If we want to create a raw profile, all we need is the X-Rite ColorChecker software that uses the plugin to create and upload our profiles directly to LR. In Adobe DNG Profile Editor, this is a longer process, but it gives you the opportunity to add your own adjustments at the profile level. We can already change the contrast in the profile itself using curves, as well as the shade of colors, brightness or color saturation with HSL sliders as in LR.

Download DNG Profile Editor

DNG Profile Editor will be downloaded from the Adobe website – here.

Import and selection of photos in Lightroom

Once you have all the photos taken, you should rip them to Adobe Lightroom Classic and choose the ones with the best exposure. ColorChecker will also help us in this, which has a row of 8 dyes – 4 light and 4 dark.

By pressing the J key in the Develop module, or by clicking on the triangles in the upper corners of the histogram, we will see overexposed and underexposed fragments of the photo. In this way, we choose the photo that has the most even exposure and we do the same with each subsequent series from the next camera to which we want to create a profile.

It is a good habit to arrange photos in pairs creating folders for each body if we make a Dual Illminant profile. I create such four folders:

tworzenie porfili DNG - Urbanflavour.pl
  • Nikon D750_1
    • solar photo
    • incandescent photo
  • Nikon D750_2
    • solar photo
    • incandescent photo
  • Olympus
    • solar photo
    • incandescent photo
  • iPhone
    • solar photo
    • incandescent photo

In each of them I leave a file for daylight and for incandescent light.

Export photos to DNG format

We do not change the selected photos, but export them as DNG files, preferably to the same folders. If you convert photos to DNG format when importing to Lightroom and you have arranged them according to this scheme, you do not have to export them additionally.

Adobe DNG Profile Editor

  1. Open Adobe DNG Profile Editor and from the menu select File -> Open DNG Image …
Opening the DNG File
  1. We choose a photo in daylight
  2. Go to the Chart tab where 4 dots will appear in the photo (white, black, brown and seledin)
Creating DCP color profiles
Here, for example, a photo from a flash session from the last session. The daylight photo is in the part about shooting in sunlight. After all, I will use this photo to create a profile for this particular session.
  1. We set each dot on the corresponding squares in ColorChecker
  2. In the program window we also have a manual in 4 steps. In the 3rd step, by default, we have the “Both color tables” option selected and if we make a Dual Illuminant profile, we choose the “6500K only” option, and if we do not have a photo with incandescent light, we leave it on both colors.
Dual Illuminant 6500k profile in DNG Profile Editor
  1. We click Create Color Table… and we’re halfway through.
  2. Once again open File-> Open DNG Image …
  3. We choose a photo with incandescent light
Dual Illuminant profile for incandescent light in DNG Profile Editor
  1. Again we mark the points on the stencil
  2. In step 3 we now select “2860k only”
2850k DNG Profile Editor
  1. Click “Create Color Table…” and it’s almost over.
Created DNG Dual Illuminant profile in Adobe Color Profile
  1. Select File -> Export Camera DNG Profile in the menu
Saving the Color Profile of the Nikon D750
  1. We give the name as we want to see in Lightroom and you’re done.
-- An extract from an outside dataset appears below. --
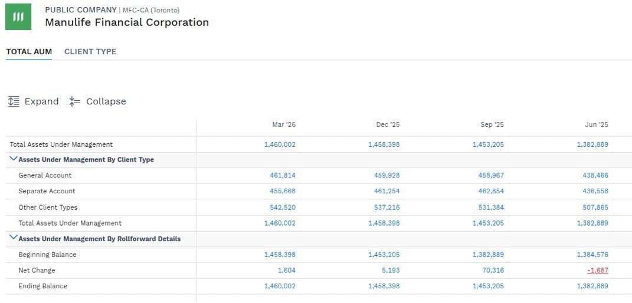
Task: Click Net Change Sep '25 value 70,316
Action: (x=493, y=271)
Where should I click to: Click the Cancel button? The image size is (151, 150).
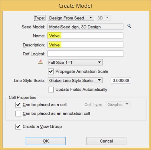point(106,141)
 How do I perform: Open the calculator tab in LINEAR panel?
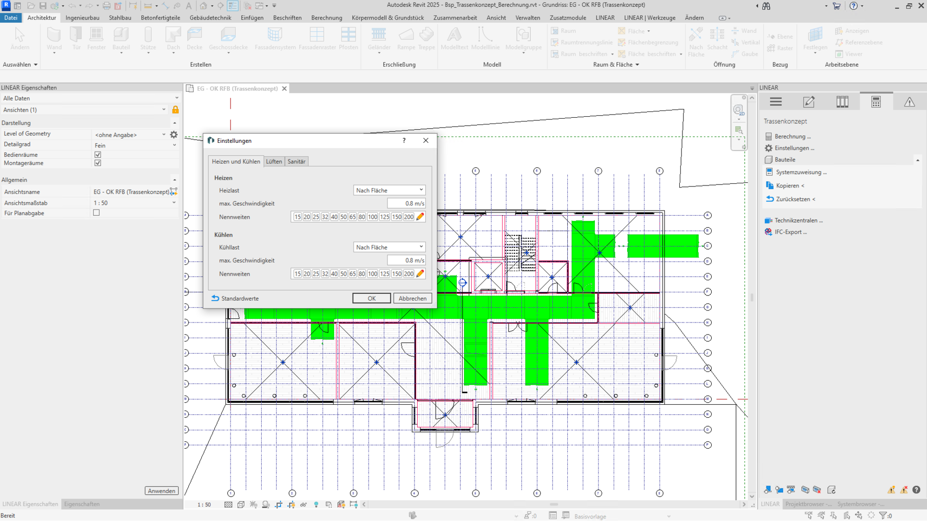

If you have Lightroom open, it should be restarted. Our profile can be found in the Develop module on the right Basic panel in the “Profiles:” list If you do not see it, you have to select it through the “Browse…” option and add it to your favorites by clicking the star next to its name.

Adobe Lightroom Classic color profiles

If you have any questions or problems, feel free to write in the comment.